The present invention relates to electrochemical analysis, and more particularly to an integrated sampling system incorporating electrochemical sensors and reagents. The invention has particular utility in connection with testing lead levels in human blood and will be described in connection with such utility, although other utilities are contemplated.
It has long been possible to test both qualitatively and quantitatively for ionic materials in an aqueous sample by electrolytic means, and to record the electrical potential of deposition of the ions on an electrode. In one form of such testing known as stripping voltammetry, the ions are first deposited on an electrode and thereafter the potential is varied to strip the deposited material from the electrode and redissolve it in the sample liquid. This operation is known as stripping voltammetry and since it is ordinarily used by plating cathodically and stripping anodically to detect and measure metallic ions, it is often known as anodic stripping voltammetry. By means of anodic stripping voltammetry, it has been found possible to perform relatively quickly simple and accurate tests to measure minute traces of materials, for example, to test for the presence of informative or dangerous impurities in the human bloodstream. As a result anodic stripping voltammetry systems such as available from ESA, Inc., the assignee of the subject application, have achieved widespread field and laboratory use since at least about 1975.
The application of stripping voltammetry to testing for impurities in the human blood stream, improved electrochemical detection systems, cells, reagents and processes are the subject of several of my prior U.S. patents, including U.S. Patent Nos. 3,855,099, 4,201,646, 4,090,926, 4,374,041 and 4,233,031, and U.S. Reissue Pat. No. 32,920, the disclosures of which are incorporated by reference.
While anodic stripping voltammetry systems provide satisfactory results for the general population, recent studies have shown problems of individual variability affecting low blood level value (5 ug%) accuracy on commercial exchange reagents/anodic stripping voltammetry systems.
Lead in a whole blood sample is distributed in a number of different compartments with a high degree of individual variability in binding constants and kinetics. Similarly, individual variability in copper levels and other endogenous oxidizable/reducible compounds can affect the envelope of the electroanalytical curve and hence the analytical value for lead.

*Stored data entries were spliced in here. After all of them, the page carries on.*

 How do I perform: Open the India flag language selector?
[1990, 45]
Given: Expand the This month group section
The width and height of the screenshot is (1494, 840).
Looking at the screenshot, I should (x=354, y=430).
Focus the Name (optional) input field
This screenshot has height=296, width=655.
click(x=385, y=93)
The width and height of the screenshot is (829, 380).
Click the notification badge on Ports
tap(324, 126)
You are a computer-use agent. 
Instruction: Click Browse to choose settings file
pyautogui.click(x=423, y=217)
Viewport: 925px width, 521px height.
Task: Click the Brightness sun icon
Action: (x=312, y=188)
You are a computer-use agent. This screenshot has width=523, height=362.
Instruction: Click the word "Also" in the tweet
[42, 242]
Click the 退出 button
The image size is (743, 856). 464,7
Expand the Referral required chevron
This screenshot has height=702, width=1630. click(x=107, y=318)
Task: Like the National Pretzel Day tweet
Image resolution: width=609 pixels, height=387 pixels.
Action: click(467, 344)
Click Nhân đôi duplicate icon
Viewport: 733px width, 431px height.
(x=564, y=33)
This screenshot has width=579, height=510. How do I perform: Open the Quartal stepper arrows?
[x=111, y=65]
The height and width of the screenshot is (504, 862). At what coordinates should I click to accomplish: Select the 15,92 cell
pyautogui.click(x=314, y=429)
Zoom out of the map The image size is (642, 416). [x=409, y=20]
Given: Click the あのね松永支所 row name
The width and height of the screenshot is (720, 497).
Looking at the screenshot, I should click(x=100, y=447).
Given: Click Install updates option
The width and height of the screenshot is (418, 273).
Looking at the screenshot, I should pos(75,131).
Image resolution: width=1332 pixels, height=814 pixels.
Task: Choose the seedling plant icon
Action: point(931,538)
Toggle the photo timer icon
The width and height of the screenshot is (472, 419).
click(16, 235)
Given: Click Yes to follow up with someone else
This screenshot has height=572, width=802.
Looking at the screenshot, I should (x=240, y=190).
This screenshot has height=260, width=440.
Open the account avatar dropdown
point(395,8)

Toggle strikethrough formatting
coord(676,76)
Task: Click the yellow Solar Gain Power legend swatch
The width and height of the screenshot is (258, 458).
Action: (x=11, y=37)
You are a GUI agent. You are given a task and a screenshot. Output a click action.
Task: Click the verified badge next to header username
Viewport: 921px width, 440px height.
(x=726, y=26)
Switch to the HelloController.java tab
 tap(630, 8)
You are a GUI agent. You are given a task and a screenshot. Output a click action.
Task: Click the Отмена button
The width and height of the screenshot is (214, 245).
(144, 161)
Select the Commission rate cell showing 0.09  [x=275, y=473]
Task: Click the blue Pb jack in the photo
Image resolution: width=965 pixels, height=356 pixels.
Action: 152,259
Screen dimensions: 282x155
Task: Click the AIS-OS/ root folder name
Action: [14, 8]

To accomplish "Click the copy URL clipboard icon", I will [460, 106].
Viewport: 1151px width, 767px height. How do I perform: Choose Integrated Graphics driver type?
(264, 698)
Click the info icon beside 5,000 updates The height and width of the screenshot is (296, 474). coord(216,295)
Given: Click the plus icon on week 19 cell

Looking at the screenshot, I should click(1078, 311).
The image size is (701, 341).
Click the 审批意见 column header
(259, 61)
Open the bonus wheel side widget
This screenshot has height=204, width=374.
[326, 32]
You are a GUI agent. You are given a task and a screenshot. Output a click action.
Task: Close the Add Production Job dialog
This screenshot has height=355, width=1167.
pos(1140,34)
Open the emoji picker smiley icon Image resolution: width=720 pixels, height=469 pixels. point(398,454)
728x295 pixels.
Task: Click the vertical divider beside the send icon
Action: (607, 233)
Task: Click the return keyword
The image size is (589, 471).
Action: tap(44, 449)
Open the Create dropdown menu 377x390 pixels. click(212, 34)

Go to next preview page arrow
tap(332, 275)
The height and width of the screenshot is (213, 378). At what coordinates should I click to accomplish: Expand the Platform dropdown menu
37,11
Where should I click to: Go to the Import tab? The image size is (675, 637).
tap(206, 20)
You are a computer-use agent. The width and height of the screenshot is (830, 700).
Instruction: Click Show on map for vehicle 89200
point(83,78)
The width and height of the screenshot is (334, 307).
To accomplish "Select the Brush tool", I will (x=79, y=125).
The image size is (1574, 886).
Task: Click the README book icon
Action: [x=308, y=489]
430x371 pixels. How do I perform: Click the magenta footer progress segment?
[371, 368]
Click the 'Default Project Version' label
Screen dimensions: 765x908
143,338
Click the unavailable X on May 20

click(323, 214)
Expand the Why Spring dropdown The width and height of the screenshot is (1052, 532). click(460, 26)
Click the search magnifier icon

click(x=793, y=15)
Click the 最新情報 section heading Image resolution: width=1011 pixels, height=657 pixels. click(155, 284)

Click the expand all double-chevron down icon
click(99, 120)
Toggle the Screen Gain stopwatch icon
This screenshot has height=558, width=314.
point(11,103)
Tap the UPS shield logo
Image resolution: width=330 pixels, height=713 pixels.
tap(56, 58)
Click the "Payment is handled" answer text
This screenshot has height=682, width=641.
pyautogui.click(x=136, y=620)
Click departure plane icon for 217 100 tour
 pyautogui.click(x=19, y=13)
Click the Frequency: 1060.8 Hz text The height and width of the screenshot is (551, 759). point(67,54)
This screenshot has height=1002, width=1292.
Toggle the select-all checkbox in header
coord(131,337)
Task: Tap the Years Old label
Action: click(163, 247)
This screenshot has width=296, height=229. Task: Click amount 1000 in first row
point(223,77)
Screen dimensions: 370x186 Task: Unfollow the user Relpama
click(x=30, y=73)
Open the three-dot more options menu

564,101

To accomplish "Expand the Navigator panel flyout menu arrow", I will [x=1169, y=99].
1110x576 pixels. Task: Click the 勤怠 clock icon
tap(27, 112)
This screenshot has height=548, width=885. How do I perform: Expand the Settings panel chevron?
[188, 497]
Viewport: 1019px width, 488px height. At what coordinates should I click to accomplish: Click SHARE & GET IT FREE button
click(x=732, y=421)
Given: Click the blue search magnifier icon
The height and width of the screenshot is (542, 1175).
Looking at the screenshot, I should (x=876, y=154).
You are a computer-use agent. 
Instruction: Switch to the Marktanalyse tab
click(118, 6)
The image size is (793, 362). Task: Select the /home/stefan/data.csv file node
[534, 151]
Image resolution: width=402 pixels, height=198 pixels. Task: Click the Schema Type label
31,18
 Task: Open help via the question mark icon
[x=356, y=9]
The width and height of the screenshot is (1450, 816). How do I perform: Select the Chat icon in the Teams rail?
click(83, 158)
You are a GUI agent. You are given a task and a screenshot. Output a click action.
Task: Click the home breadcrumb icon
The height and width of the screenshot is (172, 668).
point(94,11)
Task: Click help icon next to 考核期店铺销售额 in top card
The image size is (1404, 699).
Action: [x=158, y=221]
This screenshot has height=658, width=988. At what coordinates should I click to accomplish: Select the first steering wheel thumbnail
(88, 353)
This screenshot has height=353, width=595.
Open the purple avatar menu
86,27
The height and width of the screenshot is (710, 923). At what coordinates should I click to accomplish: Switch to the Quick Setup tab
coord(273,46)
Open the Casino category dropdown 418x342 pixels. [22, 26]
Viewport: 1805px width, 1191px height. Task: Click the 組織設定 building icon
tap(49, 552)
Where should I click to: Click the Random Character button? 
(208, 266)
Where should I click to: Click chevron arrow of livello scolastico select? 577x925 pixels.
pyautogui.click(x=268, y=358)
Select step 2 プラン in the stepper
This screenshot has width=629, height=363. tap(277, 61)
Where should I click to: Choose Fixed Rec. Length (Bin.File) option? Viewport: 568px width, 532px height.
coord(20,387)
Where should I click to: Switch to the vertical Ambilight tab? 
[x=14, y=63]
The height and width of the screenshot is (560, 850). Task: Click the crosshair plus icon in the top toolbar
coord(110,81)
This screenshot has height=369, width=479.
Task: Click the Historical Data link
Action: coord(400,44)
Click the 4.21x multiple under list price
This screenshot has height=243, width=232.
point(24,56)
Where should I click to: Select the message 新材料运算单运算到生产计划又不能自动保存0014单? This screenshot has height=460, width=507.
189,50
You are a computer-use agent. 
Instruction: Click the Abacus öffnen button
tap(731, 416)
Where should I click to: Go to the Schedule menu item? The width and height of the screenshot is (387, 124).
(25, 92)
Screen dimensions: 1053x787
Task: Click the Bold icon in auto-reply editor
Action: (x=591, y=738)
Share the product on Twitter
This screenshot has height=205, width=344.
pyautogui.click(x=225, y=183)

Simplistically, generally 97-99% of lead is bound to the erythrocyte. However, within the erythrocyte there appear to be compartments both on the external surface of the cells and within the cell and sites with varying levels of binding constants. Thus, there is a level of lead typically between 2-10 ug% that will not release into EDTA; a level (typically 2-8 ug%) that will not release into acid; and a level (typically 0.2-2 ug%) that will not release into commercial exchange reagents such as METEXCHANGE.RTM. available from ESA, Inc. The reasons for the variability across a range of individuals is not clear, although in the specific disorder, sickle cell trait, it has been suggested that sickle cells are resistant to rupture and release and that in other cases a high concentration of Fetal Hemoglobin may imply a higher binding constant.
When lead is released from the erythrocyte to a solution matrix of whole blood residue and exchange reagents, it is bound secondarily in a number of labile ligands (sulfhydryls, phospholipids, amino acids, peptides) which in the aggregate change its apparent diffusion constant from 6.9.times.10.sup.-6 cm2/sec to approximately 7.8.times.10.sup.-6 cm.sup.2 /sec in a 30:1 dilution to approximately 8.times.10.sup.-7 cm.sup.2 /sec in whole blood with added solid exchanger.
The analytical implications of these observations are that any technique employing direct blood measurement, such as electrochemistry or enzyme coupling, must be designed to handle the extremes of individual variability, and that it is relatively easy to be fooled into assuming technical adequacy by evaluating a technique on pools or artificially spiked samples.
The approach taken in commercial reagent/anodic stripping voltammetry to addressing the problems of lead distribution has been to dilute the blood sample, for example, by 30 times, and to provide the strongest exchange reagent possible consistent with long term sensor operation, and to operate the sensor at 1.5-1.7 half times (1 minute) to significantly reduce the lead level in solution and thus compensate for differing ligand formation constants. Essentially, the approach is a compromise among sensor longevity, sensitivity, accuracy and analysis time.
Other problems in the prior art include sample contamination, for example, due to smearing during blood drawing and sample mislabeling or mixup.